She smiled. “It’s your home now, too, Nick.”
“Are you a good cook?”
“A better baker.”
“I’ll take it. I’ve got two more grommets on this belt.”
Nicky was surprised when Calla guided him back to the theater. She flipped on the work lights and instructed him to follow her as she climbed the ladder in the wings to the crawl space above the stage.
She took his hand as she led him across the grid to a small door about five feet high, which she pushed open and ducked inside. He followed her in.

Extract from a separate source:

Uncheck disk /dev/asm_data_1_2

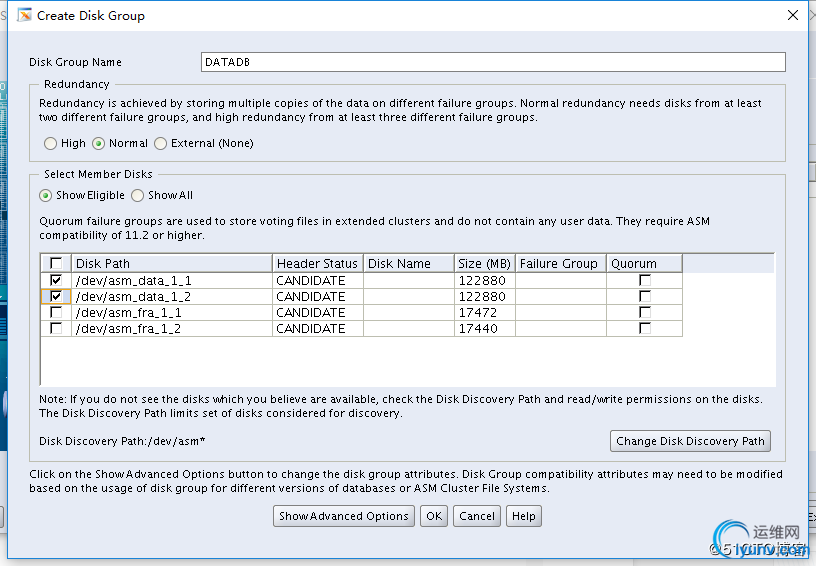coord(56,297)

When Nicky stood inside the room, it was dark. Calla moved through the space, turning on small lamps that threw pink light onto the floor. Her home was an enormous room, beautifully appointed with the best furniture from her parents’ home, including a big four-poster bed, a dresser, and a large easy chair, covered in an afghan her mother had made. The kitchen was a simple sink and hot plate.
Calla went to the far wall and pulled a rope, not unlike the one that made the stage curtain rise and fall. As she did, a canvas tarp pulled away to reveal a glass ceiling, a skylight, a set of paned windows on the roof of the theater.
“What do you think?”
He kissed his wife.
“We used to play in this room as kids. This is where they stored the flats,” she explained.

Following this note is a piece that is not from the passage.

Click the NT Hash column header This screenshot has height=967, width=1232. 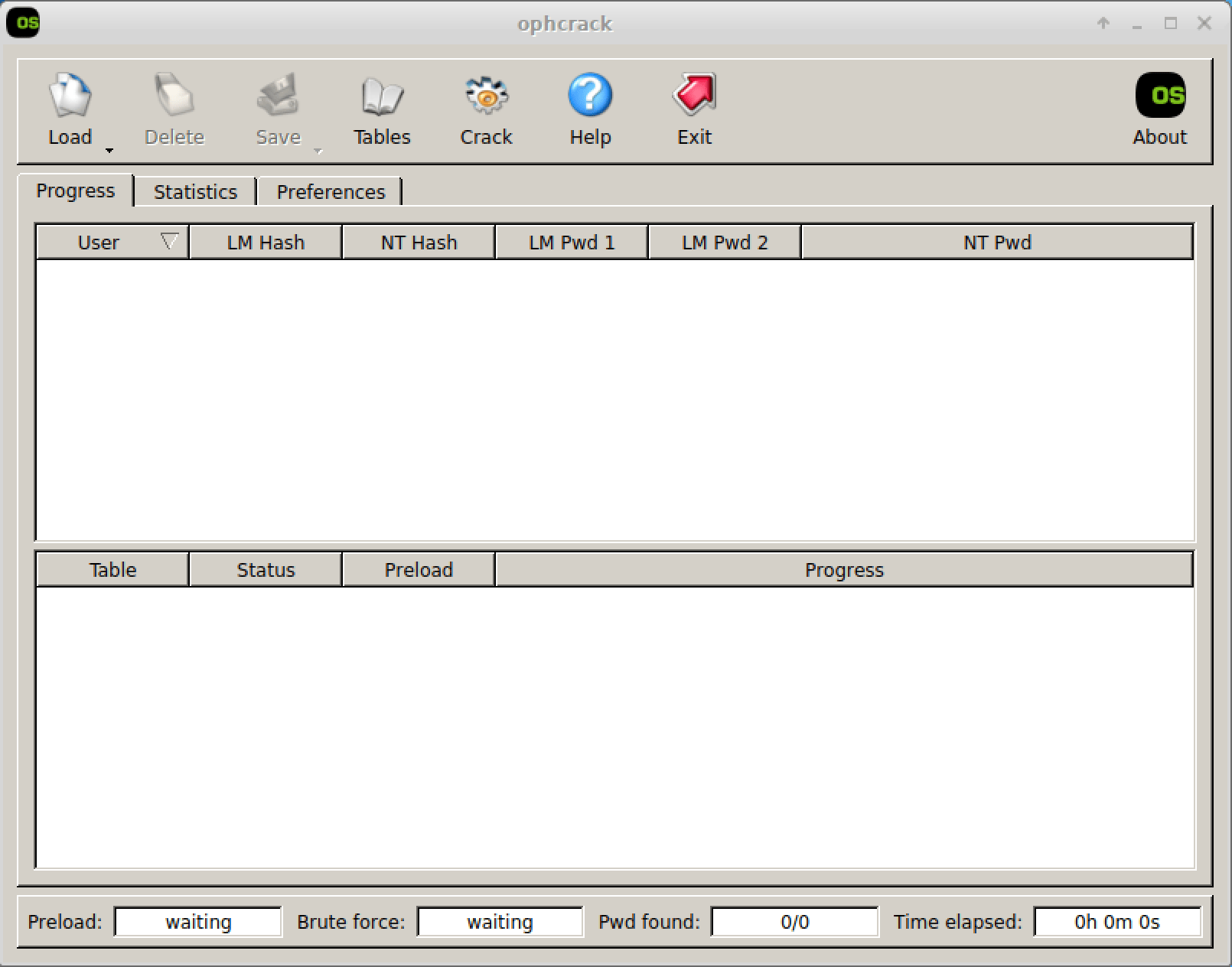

Nicky held Calla close. “I would have liked to give you a big fancy wedding.”
“This was sweet.”
“What about the dolls on the cars and the cookie trays?”
“Not important.”
“The confetti?”
“I don’t need all that.”
“What about a diamond ring?”
“Someday, maybe.”
“Ah, there is something Mrs. Castone desires.”

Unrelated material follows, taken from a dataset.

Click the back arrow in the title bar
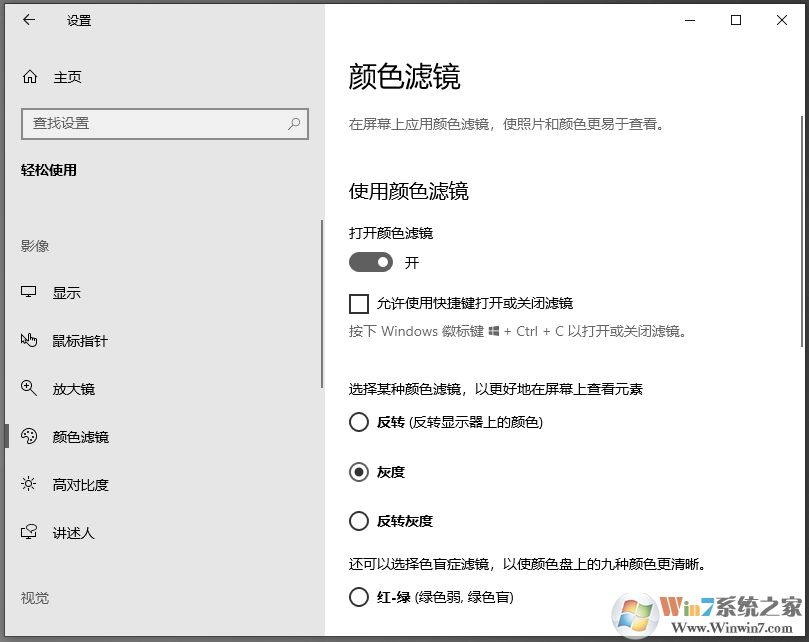This screenshot has width=809, height=642. [28, 20]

Calla kissed her husband’s lips, his eyes, his cheeks, his neck, and his hands. As they undressed, she said Don’t peek! for old times’ sake, but they laughed, which was more important than anything that had come before or after their vows. Nicky lifted his wife off the ground and carried her to their bed under the stars.
Calla pulled Nicky close, thinking he belonged there, that he always had.
Nicky wanted to make up for all the time they had lost, that he had squandered, living a different life without her. He had found his Beatrice; she had emerged from the pages of Tales from Shakespeare in a cloud of gold satin and now she was his. It had been so obvious that he hadn’t seen it. That night he vowed never to leave her, and she believed him. Calla made some promises to Nicky too, ones she would keep all of her life. Destiny had snuck up on them, claimed their hearts, secured their souls, and flown them as close to the moon that night as the heights of Borelli’s Theater would allow. Calla Borelli was no meltaway, she was a keeper. And Nicky Castone? He was an orphan no longer. He would never be alone again.
* * *
Hortense Mooney almost got off at the wrong stop on the cross-town. Out of habit, she was going to cross on Chestnut as she had done all those years for work, but today she had business on the other side of Broad.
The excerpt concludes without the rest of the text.